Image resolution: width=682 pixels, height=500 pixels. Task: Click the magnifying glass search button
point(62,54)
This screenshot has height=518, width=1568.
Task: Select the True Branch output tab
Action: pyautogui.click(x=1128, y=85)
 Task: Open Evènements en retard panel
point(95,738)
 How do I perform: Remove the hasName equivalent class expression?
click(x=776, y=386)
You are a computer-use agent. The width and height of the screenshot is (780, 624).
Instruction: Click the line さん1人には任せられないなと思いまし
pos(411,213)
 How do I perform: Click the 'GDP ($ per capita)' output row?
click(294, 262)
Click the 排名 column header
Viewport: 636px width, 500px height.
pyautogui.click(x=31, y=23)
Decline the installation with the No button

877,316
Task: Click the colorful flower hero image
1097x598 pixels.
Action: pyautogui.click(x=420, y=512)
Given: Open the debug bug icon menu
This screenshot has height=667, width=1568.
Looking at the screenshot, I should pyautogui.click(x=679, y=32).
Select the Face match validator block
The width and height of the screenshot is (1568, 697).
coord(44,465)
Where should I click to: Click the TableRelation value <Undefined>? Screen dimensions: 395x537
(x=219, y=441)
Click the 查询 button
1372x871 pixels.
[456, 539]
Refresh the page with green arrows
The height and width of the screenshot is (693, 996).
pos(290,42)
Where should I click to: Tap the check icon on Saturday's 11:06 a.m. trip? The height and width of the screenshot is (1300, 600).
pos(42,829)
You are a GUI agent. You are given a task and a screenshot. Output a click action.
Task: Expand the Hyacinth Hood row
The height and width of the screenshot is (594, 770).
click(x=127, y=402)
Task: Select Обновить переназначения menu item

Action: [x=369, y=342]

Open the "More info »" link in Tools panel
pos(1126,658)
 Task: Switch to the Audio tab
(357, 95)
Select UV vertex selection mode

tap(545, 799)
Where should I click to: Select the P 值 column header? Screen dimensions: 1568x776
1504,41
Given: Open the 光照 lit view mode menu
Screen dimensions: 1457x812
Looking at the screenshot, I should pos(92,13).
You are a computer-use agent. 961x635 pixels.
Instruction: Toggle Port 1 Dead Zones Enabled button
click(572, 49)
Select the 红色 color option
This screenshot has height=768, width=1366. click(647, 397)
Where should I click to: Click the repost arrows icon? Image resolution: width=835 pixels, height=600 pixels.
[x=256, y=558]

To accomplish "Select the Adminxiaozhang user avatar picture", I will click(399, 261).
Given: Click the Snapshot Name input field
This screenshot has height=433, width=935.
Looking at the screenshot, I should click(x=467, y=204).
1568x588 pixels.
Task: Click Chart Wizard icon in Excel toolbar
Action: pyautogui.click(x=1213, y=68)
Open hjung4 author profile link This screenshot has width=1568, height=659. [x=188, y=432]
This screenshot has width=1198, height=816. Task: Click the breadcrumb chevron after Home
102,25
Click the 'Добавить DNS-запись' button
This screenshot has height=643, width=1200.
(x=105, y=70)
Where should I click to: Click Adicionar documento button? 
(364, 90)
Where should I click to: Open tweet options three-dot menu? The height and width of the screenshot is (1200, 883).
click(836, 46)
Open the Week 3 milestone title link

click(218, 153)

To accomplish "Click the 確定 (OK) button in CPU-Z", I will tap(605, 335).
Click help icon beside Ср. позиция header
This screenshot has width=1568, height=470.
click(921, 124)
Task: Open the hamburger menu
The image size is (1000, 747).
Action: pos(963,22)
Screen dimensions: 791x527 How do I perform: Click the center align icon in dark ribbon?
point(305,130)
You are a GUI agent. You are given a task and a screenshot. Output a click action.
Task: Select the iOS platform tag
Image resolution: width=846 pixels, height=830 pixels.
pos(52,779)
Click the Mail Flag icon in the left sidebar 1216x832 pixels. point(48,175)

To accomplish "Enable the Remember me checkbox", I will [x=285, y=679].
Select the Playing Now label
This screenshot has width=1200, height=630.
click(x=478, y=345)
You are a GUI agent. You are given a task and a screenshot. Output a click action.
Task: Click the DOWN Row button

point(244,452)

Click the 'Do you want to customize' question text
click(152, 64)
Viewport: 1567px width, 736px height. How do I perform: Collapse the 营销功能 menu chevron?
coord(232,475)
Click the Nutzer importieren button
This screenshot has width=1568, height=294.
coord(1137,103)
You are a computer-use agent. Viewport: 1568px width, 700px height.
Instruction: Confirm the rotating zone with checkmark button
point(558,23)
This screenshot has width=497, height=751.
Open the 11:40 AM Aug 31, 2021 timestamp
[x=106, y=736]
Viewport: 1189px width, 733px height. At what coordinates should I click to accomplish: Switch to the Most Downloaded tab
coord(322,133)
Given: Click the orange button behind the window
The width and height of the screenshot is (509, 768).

* What needs to be done
With the line that contains "Click the 'Do" as your start, reproduce the data above exactly through its last line, and nothing before that start.

* Answer box
Click the 'Do you want to customize' question text
click(152, 64)
Viewport: 1567px width, 736px height. How do I perform: Collapse the 营销功能 menu chevron?
coord(232,475)
Click the Nutzer importieren button
This screenshot has width=1568, height=294.
coord(1137,103)
You are a computer-use agent. Viewport: 1568px width, 700px height.
Instruction: Confirm the rotating zone with checkmark button
point(558,23)
This screenshot has width=497, height=751.
Open the 11:40 AM Aug 31, 2021 timestamp
[x=106, y=736]
Viewport: 1189px width, 733px height. At what coordinates should I click to accomplish: Switch to the Most Downloaded tab
coord(322,133)
Given: Click the orange button behind the window
The width and height of the screenshot is (509, 768).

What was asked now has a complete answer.